Dışişleri Bakanlığı Sözcüsü Geng Shuang, Sincan'a düzenlenen ziyaretler ile Çin'in aslında bu bölgede ne yapmaya çalıştığını yerinde gösterdiklerini iddia etti.
Washington'a sert tepki gösteren Geng, ABD'nin eleştirilerinin ise iftiradan ibaret olduğunu öne sürdü.
"ABD'nin eleştirileri gerçeklerle bağdaşmıyor." diyen Çinli Sözcü, "Yaptıkları tamamen dedikodu, şayia ve iftiradan ibaret. Sincan şu anda siyasi olarak istikrarlı, ekonomisi gelişiyor ve toplum da uyumlu." diye konuştu.
Doğu Türkistan'da inşa ettiği toplama kampları ile Uygur Türklerine ve bölgede yaşayan diğer Müslüman azınlıklara yönelik 'asimilasyon' yapmakla suçlanan Pekin yönetimi, kampları 'mesleki eğitim merkezi" ya da 'rehabilitasyon merkezi' gibi ifadelerle tanımlıyor. Ayrıca aşırılık ve şiddeti önlemek için gerekli olduğu iddiasında bulunuyor.
Ancak aralarında Türkiye'nin de bulunduğu Batılı ülkeler, Amerika Birleşik Devletleri, Birleşmiş Milletler, İnsan Hakları İzleme Örgütü ve uluslararası sivil toplum kuruluşları, faaliyetlerinden ötürü Çin'i sert şekilde eleştiriyor.

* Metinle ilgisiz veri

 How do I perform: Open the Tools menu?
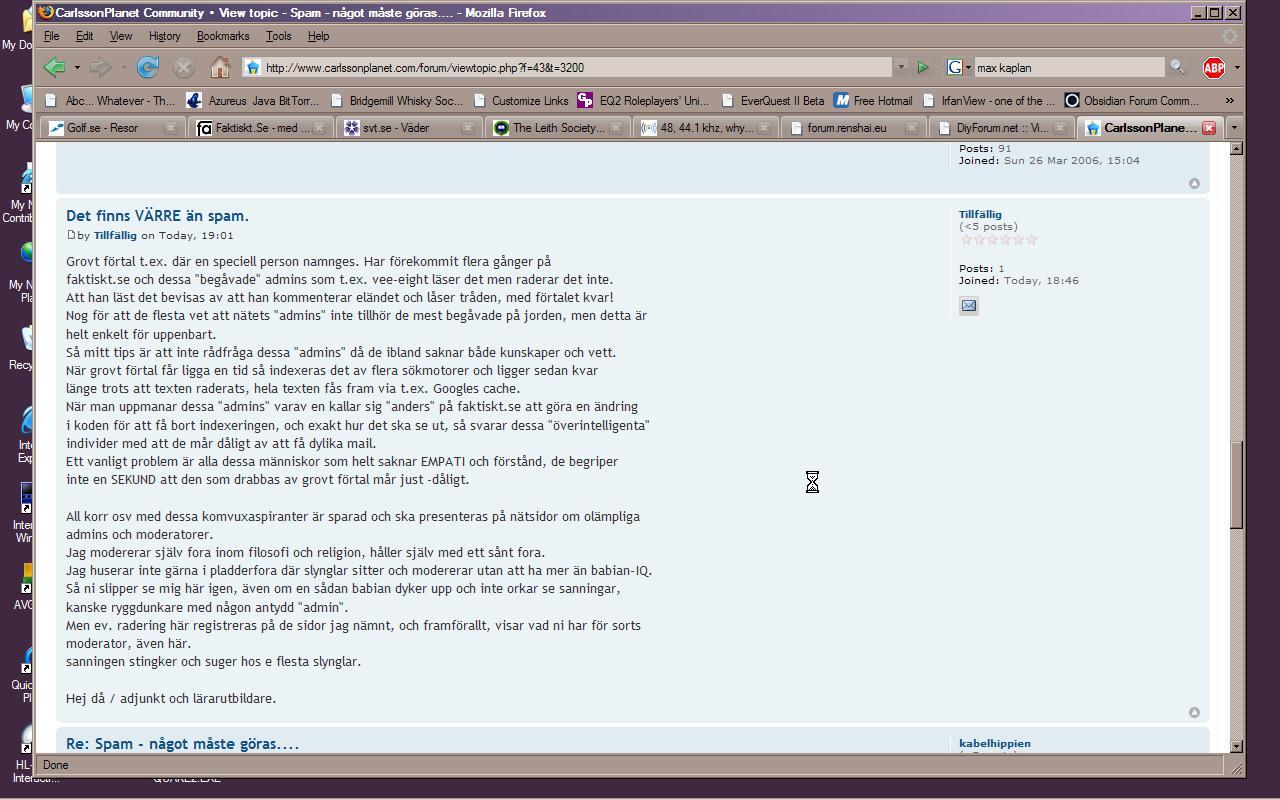278,36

ABD: Çin hükümetinin düzenlediği ziyaretler önceden planlı ve yanıltıcı
ABD'li üst düzey bir yetkili, Reuters'a yaptığı açıklamada, Doğu Türkistan'a yönelik organize edilen bu seyahatlerin Çin hükümeti tarafından önceden çok iyi bir şekilde planlandığını, yanıltıcı olduğunu ve zaten sorunların olduğu bölge hakkında yanlış bilgiler verdiğini dile getirdi.

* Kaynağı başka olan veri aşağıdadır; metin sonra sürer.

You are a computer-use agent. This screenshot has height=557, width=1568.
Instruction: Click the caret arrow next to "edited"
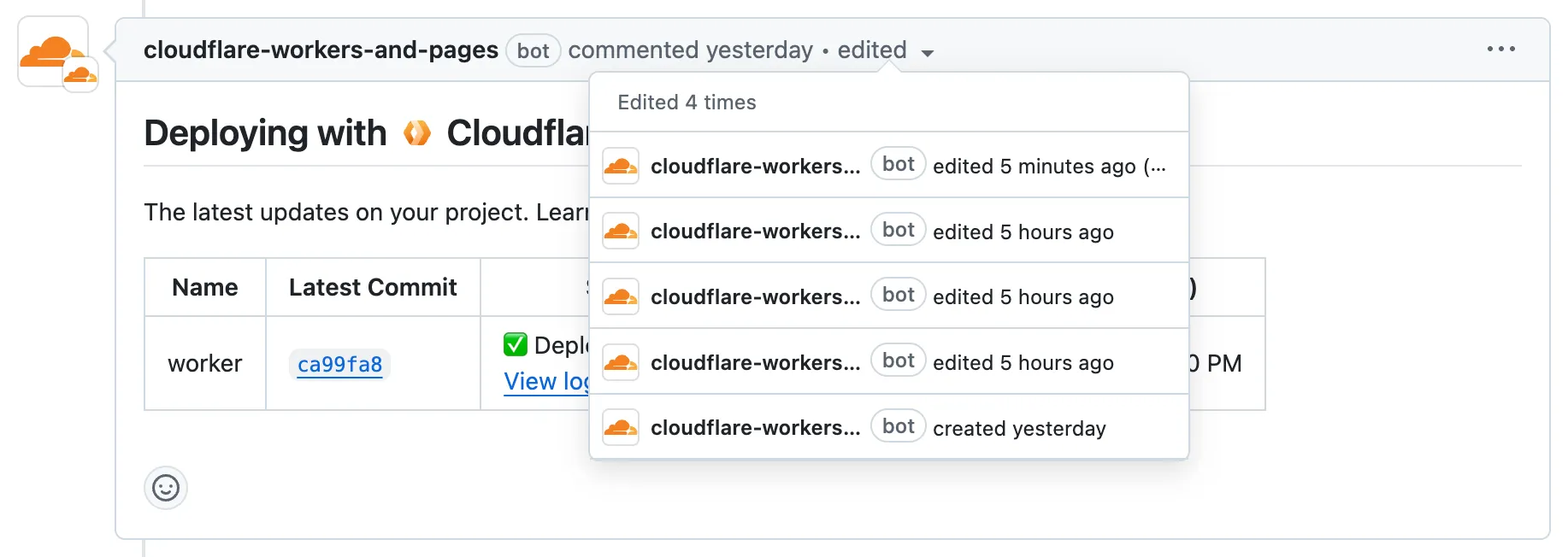928,53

ABD Başkanı Donald Trump yönetimi, Doğu Türkistan'daki üst düzey Çinli yöneticilere yaptırım uyguluyor.
Toplama kamplarında milyonlarca Uygur ve Kazak bulunuyor
Çin, 1949 yılından bu yana hakimiyeti altında tuttuğu Doğu Türkistan'ı Sincan olarak tanımlıyor. Son 3 yıldır bölge halkına yönelik baskılarını arttıran Pekin yönetimi, Doğu Türkistan'da inşa ettiği toplama kamplarında milyonlarca Uygur Türkünü uzun süre alıkoyuyor.
ABD Dışişleri Bakanlığı'nın verilerine göre, toplama kamplarında 2 milyon civarında Müslüman Uygur ve Kazak tutuluyor. Birleşmiş Milletler verilerine göre ise en az 1 milyon Uygur Türkü söz konusu kamplarda zorla alıkonuluyor. İnsan Hakları İzleme Örgütü'nün (HRW) raporları, Doğu Türkistanlıların 'terör' suçlamasıyla herhangi bir kanıt olmadan toplama kamplarına ve cezaevlerinde tutulduğunu gözler önüne seriyor.

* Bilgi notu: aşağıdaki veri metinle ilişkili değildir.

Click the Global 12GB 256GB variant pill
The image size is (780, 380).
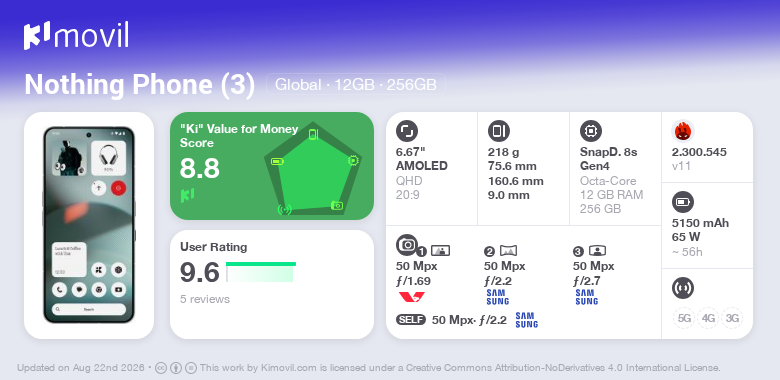pyautogui.click(x=356, y=85)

Diasporadaki Uygurlar da, Çin'in 'terörle mücadele' savı ile asimilasyon ve kültürel soykırım yaptığını dile getiriyor. Ayrıca Uygurlar, toplama kamplarındaki kişi sayısının 3 milyonu aştığını, kamplarda tutulanların çocuklarının da yetimhanelere gönderildiğini ifade ediyor.